All of lore.kernel.org
 help / color / mirror / Atom feed
From: Johannes Weiner <hannes@cmpxchg.org>
To: "Paul E. McKenney" <paulmck@linux.vnet.ibm.com>
Cc: Michal Hocko <mhocko@suse.cz>,
	linux-mm@kvack.org, linux-kernel@vger.kernel.org,
	KAMEZAWA Hiroyuki <kamezawa.hiroyu@jp.fujitsu.com>,
	Ying Han <yinghan@google.com>, Tejun Heo <htejun@gmail.com>,
	Glauber Costa <glommer@parallels.com>,
	Li Zefan <lizefan@huawei.com>
Subject: Re: [PATCH v3 4/7] memcg: remove memcg from the reclaim iterators
Date: Tue, 12 Feb 2013 12:25:26 -0500	[thread overview]
Message-ID: <20130212172526.GC25235@cmpxchg.org> (raw)
In-Reply-To: <20130212161051.GQ2666@linux.vnet.ibm.com>

On Tue, Feb 12, 2013 at 08:10:51AM -0800, Paul E. McKenney wrote:
> On Tue, Feb 12, 2013 at 04:43:30PM +0100, Michal Hocko wrote:
> > On Tue 12-02-13 10:10:02, Johannes Weiner wrote:
> > > On Tue, Feb 12, 2013 at 10:54:19AM +0100, Michal Hocko wrote:
> > > > On Mon 11-02-13 17:39:43, Johannes Weiner wrote:
> > > > > On Mon, Feb 11, 2013 at 10:27:56PM +0100, Michal Hocko wrote:
> > > > > > On Mon 11-02-13 14:58:24, Johannes Weiner wrote:
> > > > > > > That way, if the dead count gives the go-ahead, you KNOW that the
> > > > > > > position cache is valid, because it has been updated first.
> > > > > > 
> > > > > > OK, you are right.

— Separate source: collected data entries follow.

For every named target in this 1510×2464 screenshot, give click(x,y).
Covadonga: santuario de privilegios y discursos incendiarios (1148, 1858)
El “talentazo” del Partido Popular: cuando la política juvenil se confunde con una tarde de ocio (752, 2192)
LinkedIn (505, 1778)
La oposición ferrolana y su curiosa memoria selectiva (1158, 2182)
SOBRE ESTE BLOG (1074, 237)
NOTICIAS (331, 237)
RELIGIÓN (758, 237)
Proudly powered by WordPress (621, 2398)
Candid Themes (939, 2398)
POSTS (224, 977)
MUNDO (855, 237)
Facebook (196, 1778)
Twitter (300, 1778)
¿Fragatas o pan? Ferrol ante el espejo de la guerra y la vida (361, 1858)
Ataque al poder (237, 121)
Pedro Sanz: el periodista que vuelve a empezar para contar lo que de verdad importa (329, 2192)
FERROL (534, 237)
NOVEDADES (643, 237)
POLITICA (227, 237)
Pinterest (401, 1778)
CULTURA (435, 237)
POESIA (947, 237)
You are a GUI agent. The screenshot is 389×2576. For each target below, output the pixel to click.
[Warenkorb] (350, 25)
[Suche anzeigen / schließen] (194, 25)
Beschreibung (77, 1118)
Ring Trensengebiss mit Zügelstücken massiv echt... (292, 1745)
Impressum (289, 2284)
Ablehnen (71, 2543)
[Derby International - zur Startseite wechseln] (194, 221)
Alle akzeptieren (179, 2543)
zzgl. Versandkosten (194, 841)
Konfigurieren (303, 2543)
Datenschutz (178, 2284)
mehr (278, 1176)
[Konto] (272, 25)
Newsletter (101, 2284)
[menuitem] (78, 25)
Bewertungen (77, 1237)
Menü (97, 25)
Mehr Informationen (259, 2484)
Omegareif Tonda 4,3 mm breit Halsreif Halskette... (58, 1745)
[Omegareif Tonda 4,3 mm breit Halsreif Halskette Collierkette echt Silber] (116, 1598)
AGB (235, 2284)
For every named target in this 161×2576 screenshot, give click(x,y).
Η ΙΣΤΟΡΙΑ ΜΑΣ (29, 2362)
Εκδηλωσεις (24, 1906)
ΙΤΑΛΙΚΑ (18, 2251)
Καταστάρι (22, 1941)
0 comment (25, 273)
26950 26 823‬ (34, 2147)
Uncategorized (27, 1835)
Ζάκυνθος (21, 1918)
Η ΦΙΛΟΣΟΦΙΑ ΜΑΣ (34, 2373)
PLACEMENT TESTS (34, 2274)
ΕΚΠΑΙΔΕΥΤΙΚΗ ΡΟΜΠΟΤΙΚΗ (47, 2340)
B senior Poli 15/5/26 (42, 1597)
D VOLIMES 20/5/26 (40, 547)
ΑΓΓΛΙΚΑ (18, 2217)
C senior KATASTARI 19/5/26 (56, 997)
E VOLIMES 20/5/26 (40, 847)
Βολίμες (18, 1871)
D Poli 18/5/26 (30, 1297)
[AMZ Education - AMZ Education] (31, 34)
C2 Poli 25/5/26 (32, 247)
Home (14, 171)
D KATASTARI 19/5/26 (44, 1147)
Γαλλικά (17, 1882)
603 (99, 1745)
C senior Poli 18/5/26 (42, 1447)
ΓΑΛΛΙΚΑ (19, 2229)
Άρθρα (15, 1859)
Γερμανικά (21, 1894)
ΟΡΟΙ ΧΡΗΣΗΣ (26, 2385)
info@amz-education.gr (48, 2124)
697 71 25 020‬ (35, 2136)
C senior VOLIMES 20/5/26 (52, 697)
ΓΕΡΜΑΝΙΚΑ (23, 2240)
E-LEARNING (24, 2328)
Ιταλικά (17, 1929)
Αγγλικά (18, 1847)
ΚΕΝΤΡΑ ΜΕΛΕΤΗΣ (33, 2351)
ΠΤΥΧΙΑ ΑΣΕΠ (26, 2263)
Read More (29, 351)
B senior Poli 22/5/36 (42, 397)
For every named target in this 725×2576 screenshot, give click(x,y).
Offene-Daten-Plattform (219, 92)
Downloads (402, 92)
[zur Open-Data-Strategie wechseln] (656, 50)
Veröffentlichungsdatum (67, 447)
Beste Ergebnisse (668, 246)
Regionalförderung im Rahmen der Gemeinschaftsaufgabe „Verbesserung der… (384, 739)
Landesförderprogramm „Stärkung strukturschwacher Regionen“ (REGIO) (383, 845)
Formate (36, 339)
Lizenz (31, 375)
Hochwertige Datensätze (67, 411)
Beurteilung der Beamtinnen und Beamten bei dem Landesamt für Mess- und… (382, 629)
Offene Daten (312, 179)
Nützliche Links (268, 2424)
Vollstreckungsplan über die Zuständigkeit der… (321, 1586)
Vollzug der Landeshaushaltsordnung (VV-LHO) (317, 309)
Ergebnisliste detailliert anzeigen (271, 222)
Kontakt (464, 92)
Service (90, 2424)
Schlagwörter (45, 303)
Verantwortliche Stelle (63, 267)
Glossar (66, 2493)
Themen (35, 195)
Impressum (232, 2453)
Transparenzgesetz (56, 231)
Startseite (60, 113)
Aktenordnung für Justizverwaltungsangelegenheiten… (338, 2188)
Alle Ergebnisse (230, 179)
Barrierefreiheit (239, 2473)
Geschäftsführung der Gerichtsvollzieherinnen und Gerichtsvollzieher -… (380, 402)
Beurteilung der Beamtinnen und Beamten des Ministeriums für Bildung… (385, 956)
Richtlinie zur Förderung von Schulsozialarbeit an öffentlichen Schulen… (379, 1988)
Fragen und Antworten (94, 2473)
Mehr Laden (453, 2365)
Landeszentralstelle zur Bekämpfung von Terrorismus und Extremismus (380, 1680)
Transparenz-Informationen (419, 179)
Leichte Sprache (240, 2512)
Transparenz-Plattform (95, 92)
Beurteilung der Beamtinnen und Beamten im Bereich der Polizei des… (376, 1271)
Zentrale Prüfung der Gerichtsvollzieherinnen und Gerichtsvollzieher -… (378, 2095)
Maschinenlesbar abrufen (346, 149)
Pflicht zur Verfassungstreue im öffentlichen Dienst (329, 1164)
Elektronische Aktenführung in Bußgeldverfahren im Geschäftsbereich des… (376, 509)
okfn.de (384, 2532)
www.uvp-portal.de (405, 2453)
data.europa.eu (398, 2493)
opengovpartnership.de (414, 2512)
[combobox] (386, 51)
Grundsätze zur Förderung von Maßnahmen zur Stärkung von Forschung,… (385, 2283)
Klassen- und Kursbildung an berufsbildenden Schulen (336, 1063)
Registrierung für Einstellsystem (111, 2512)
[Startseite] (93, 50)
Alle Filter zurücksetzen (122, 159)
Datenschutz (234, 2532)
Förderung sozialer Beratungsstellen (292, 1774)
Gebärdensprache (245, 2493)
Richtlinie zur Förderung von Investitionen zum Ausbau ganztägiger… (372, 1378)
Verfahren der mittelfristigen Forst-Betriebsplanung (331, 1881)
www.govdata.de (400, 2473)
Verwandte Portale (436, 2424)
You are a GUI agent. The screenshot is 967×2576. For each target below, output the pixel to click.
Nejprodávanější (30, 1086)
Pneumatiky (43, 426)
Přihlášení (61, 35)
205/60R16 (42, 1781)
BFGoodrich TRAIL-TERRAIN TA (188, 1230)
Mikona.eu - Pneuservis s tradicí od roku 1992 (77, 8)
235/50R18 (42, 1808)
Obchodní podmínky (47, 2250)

We can live without css_tryget because dead_count is
> > > > > > either OK which means that css would be alive at least this rcu period
> > > > > > (and RCU walk would be safe as well) or it is incremented which means
> > > > > > that we have started css_offline already and then css is dead already.
> > > > > > So css_tryget can be dropped.
> > > > > 
> > > > > Not quite :)
> > > > > 
> > > > > The dead_count check is for completed destructions,
> > > > 
> > > > Not quite :P. dead_count is incremented in css_offline callback which is
> > > > called before the cgroup core releases its last reference and unlinks
> > > > the group from the siblinks. css_tryget would already fail at this stage
> > > > because CSS_DEACT_BIAS is in place at that time but this doesn't break
> > > > RCU walk. So I think we are safe even without css_get.
> > > 
> > > But you drop the RCU lock before you return.
> > >
> > > dead_count IS incremented for every destruction, but it's not reliable
> > > for concurrent ones, is what I meant.  Again, if there is a dead_count
> > > mismatch, your pointer might be dangling, easy case.  However, even if
> > > there is no mismatch, you could still race with a destruction that has
> > > marked the object dead, and then frees it once you drop the RCU lock,
> > > so you need try_get() to check if the object is dead, or you could
> > > return a pointer to freed or soon to be freed memory.
> > 
> > Wait a moment. But what prevents from the following race?
> > 
> > rcu_read_lock()
> > 						mem_cgroup_css_offline(memcg)
> > 						root->dead_count++
> > iter->last_dead_count = root->dead_count
> > iter->last_visited = memcg
> > 						// final
> > 						css_put(memcg);
> > // last_visited is still valid
> > rcu_read_unlock()
> > [...]
> > // next iteration
> > rcu_read_lock()
> > iter->last_dead_count == root->dead_count
> > // KABOOM
> > 
> > The race window between dead_count++ and css_put is quite big but that
> > is not important because that css_put can happen anytime before we start
> > the next iteration and take rcu_read_lock.
> 
> The usual approach is to make sure that there is a grace period (either
> synchronize_rcu() or call_rcu()) between the time that the data is
> made inaccessible to readers (this would be mem_cgroup_css_offline()?)
> and the time it is freed (css_put(), correct?).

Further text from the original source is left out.